NOTES TO THE CONSOLIDATED FINANCIAL STATEMENTS—(Continued)

 

11. Long-Term Debt – (Continued)

During the three months ended March 31, 2007, LCC obtained an amendment to its senior secured credit facility reducing the then-current interest rate from LIBOR plus 1.75% to LIBOR plus 1.50% and removing the financial ratio maintenance covenants from the term loan. In addition, LCC repaid $4 million principal amount of its term loan due 2013 and Millennium repaid $4 million principal amount of its 7.625% Senior Debentures due 2026.

On May 1, 2007, LCC obtained consents to a proposed amendment of a restrictive provision of the indenture related to its 10.5% Senior Secured Notes due 2013, which required LCC to refinance subordinated debt with new subordinated debt. The amendment permits the refinancing of subordinated debt with senior debt.

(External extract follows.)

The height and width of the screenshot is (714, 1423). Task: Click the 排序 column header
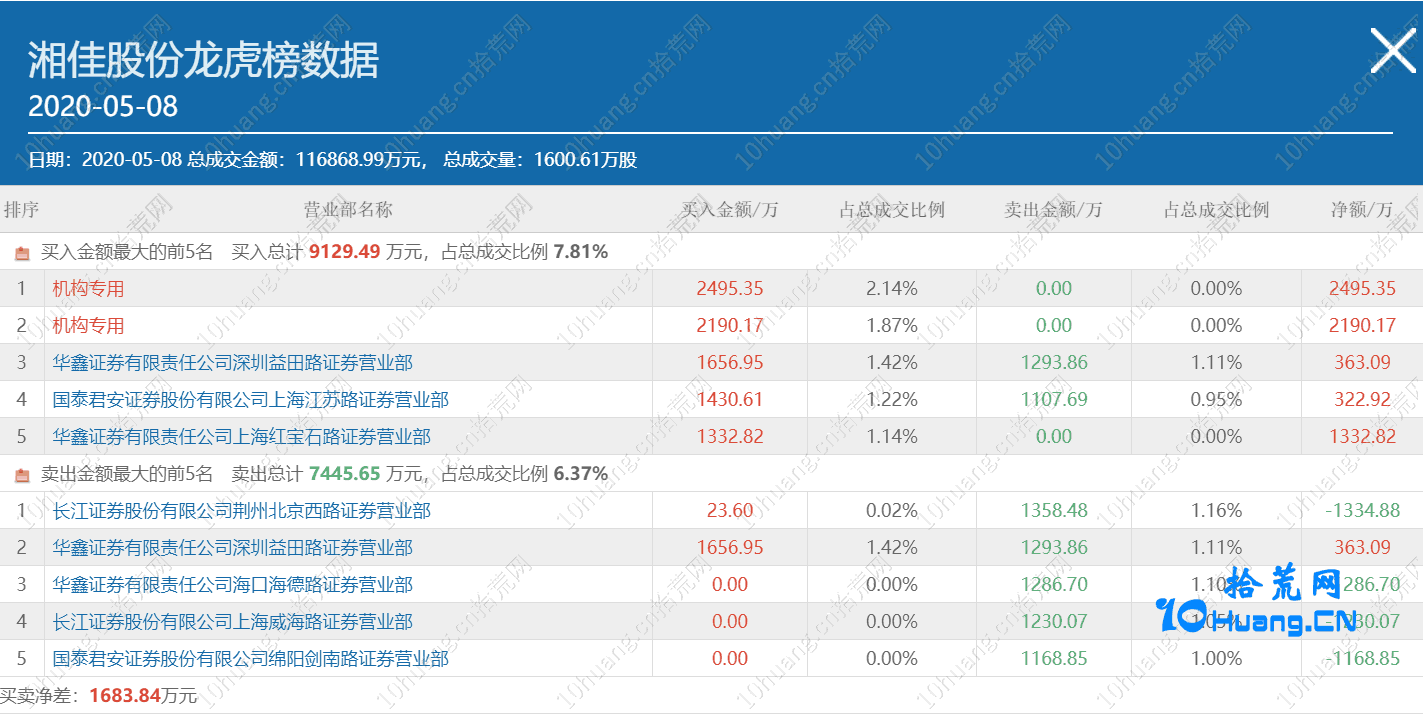pyautogui.click(x=21, y=210)
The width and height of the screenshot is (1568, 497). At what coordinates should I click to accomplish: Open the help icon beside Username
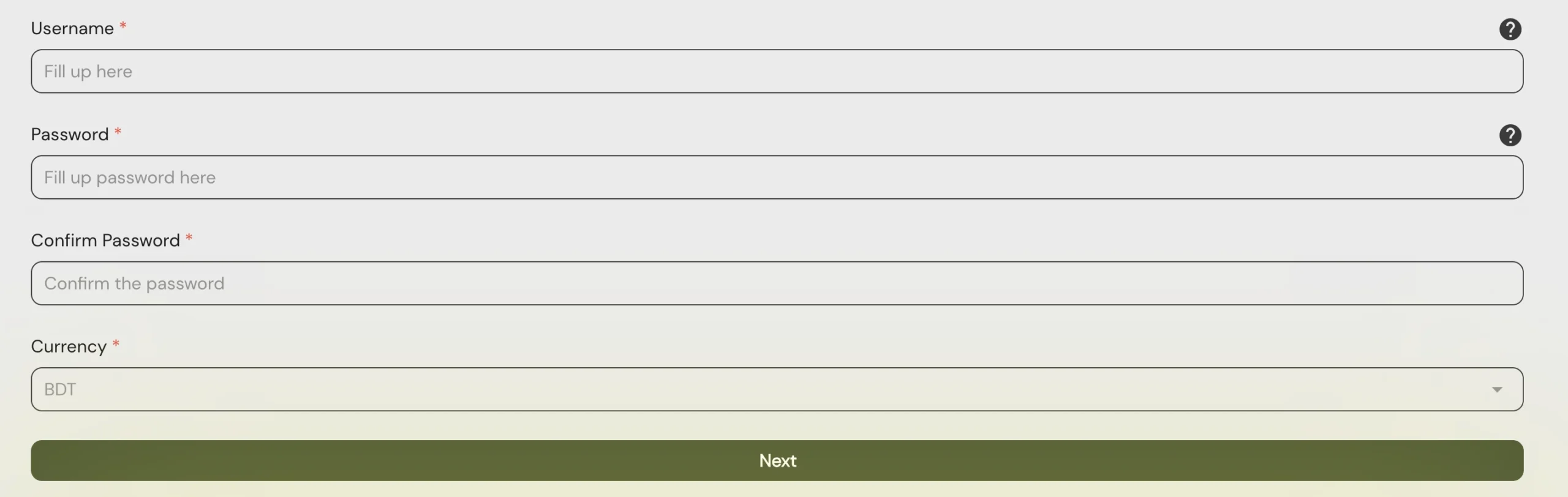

On May 2, 2007, Lyondell repaid $270 million principal amount of LCC’s 11.125% Senior Secured Notes due 2012 pursuant to a cash tender offer that expires May 15, 2007. In conjunction with the tender offer, on May 1, 2007, Lyondell obtained consents from holders of the 11.125% Senior Secured Notes to effect certain proposed amendments to the indenture governing the 11.125% Senior Secured Notes, including the elimination of substantially all the restrictive covenants, certain events of default and certain other provisions. Lyondell funded the tender offer with cash on hand and borrowings under its revolving credit facility.

As of March 31, 2007, based on a quarterly test related to the price of Lyondell common stock, Millennium’s 4% Convertible Senior Debentures were convertible into Lyondell common stock at a conversion rate of 74.758 Lyondell shares per one thousand dollar principal amount of the Debentures. The principal amount of Debentures that had been converted into shares of Lyondell common stock as of March 31, 2007 was not significant.

Current maturities of long-term debt at March 31, 2007 included $145 million of LCC’s $1,055 million revolving credit facility and $18 million of LCC’s term loan due 2013. At December 31, 2006, current maturities of long-term debt included $18 million of LCC’s term loan due 2013.

Amortization of debt premiums, including adjustments to fair values included in accounting for the acquisition of Millennium, and debt issuance costs resulted in a net credit of $4 million and $6 million for the three-month periods ended March 31, 2007 and 2006, respectively, that were included in interest expense in the Consolidated Statements of Income.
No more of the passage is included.